_Assignment_.
The lines from the start of the records through the one containing "[Main menu toggle] (244, 34)" are to be transcribed exactly, and nothing else.

--------------------------------------------------

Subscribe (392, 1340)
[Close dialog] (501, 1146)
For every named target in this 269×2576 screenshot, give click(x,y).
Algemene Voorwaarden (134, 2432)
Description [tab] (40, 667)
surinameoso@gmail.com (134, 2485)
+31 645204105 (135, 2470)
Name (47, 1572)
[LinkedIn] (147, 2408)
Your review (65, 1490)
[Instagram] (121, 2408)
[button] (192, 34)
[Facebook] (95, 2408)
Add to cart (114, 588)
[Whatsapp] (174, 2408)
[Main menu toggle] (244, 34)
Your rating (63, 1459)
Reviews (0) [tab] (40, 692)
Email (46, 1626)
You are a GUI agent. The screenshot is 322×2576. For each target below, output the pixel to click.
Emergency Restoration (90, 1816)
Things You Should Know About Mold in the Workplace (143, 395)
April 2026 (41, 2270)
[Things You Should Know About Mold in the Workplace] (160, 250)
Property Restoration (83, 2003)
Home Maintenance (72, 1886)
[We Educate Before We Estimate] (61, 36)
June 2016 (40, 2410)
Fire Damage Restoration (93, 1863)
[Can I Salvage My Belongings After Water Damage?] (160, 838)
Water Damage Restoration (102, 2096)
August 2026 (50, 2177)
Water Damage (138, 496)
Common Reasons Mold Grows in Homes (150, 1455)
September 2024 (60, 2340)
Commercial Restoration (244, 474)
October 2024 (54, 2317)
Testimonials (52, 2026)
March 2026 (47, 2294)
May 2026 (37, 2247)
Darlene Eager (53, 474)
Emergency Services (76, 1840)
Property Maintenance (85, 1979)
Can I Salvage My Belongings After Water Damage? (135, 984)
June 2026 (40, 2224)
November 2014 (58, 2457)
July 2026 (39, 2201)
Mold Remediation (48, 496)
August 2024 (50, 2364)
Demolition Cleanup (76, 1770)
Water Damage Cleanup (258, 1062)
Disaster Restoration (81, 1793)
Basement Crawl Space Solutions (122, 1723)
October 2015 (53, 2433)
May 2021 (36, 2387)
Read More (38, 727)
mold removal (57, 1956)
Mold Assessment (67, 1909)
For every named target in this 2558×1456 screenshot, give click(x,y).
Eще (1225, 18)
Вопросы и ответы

--------------------------------------------------

_Finished exercise_.
Subscribe (392, 1340)
[Close dialog] (501, 1146)
For every named target in this 269×2576 screenshot, give click(x,y).
Algemene Voorwaarden (134, 2432)
Description [tab] (40, 667)
surinameoso@gmail.com (134, 2485)
+31 645204105 (135, 2470)
Name (47, 1572)
[LinkedIn] (147, 2408)
Your review (65, 1490)
[Instagram] (121, 2408)
[button] (192, 34)
[Facebook] (95, 2408)
Add to cart (114, 588)
[Whatsapp] (174, 2408)
[Main menu toggle] (244, 34)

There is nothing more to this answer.